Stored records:
********************

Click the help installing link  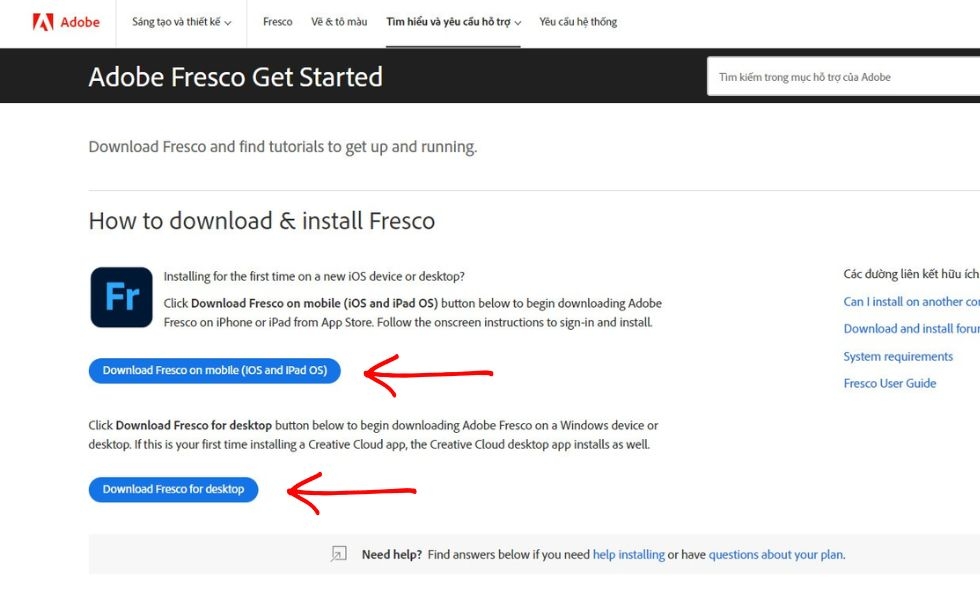[629, 553]
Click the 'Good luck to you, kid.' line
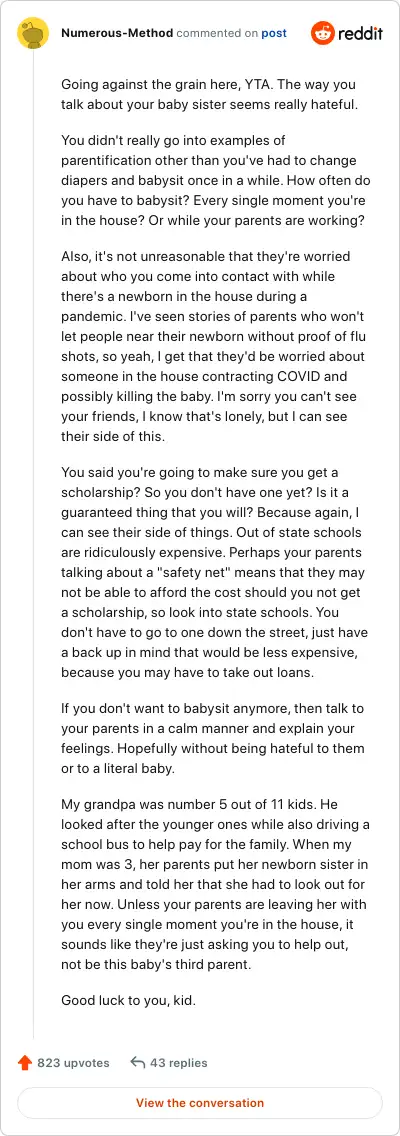Viewport: 400px width, 1136px height. coord(129,1001)
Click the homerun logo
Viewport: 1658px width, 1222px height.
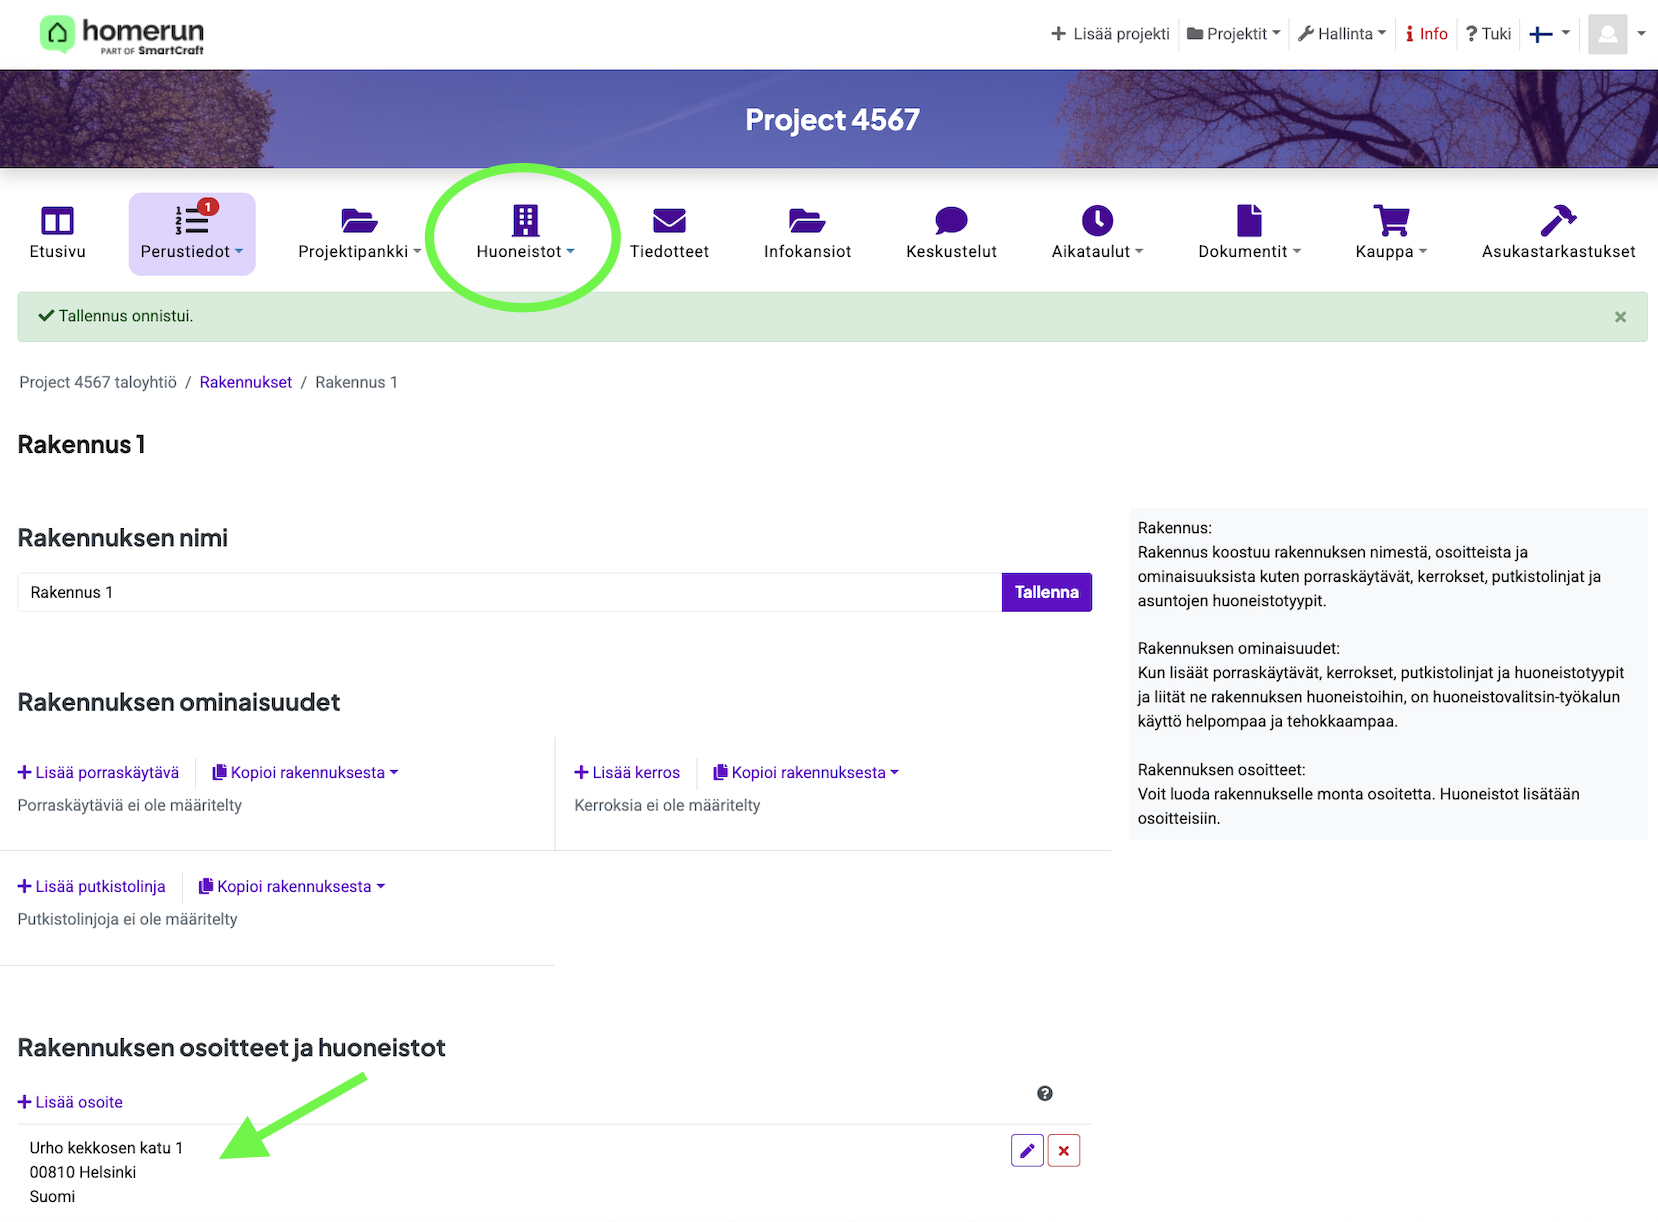(x=122, y=35)
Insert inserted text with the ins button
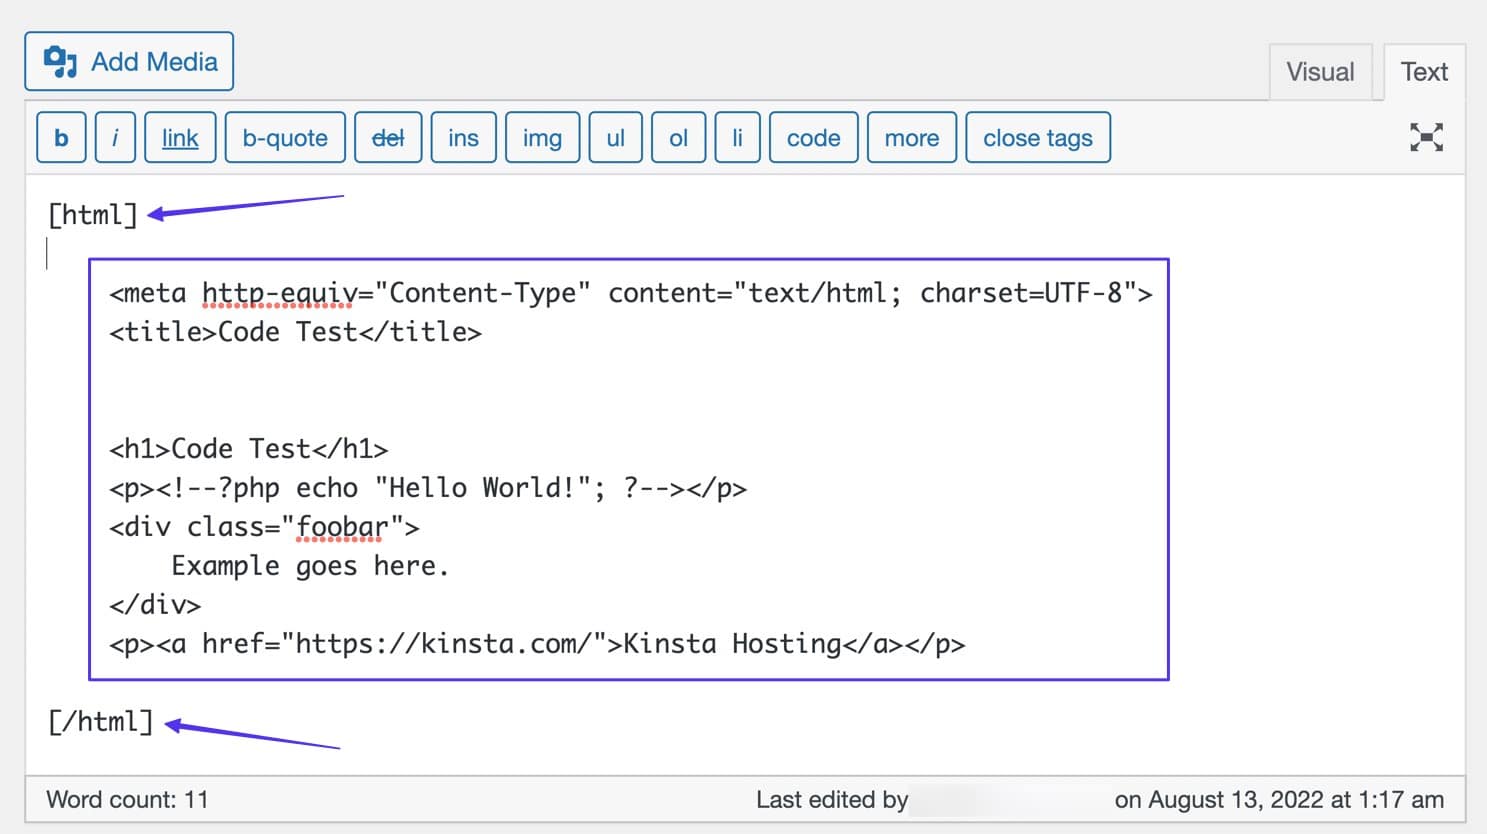Image resolution: width=1487 pixels, height=834 pixels. coord(463,137)
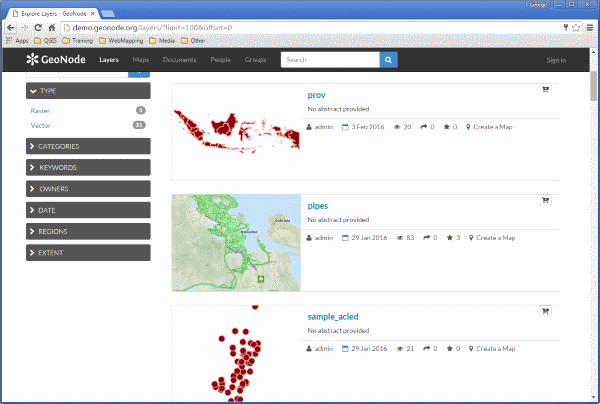
Task: Expand the CATEGORIES filter
Action: (x=88, y=146)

********************

» WORK INSTRUCTIONS: Your task is to repeat, word for word and with no picture, every line from the one that contains "Viewport: 1658px width, 1222px height." through the last line of the data.

» EXPECTED ANSWER:
Viewport: 1658px width, 1222px height.
(x=122, y=35)
Insert inserted text with the ins button
Image resolution: width=1487 pixels, height=834 pixels. coord(463,137)
Task: Expand the CATEGORIES filter
Action: (x=88, y=146)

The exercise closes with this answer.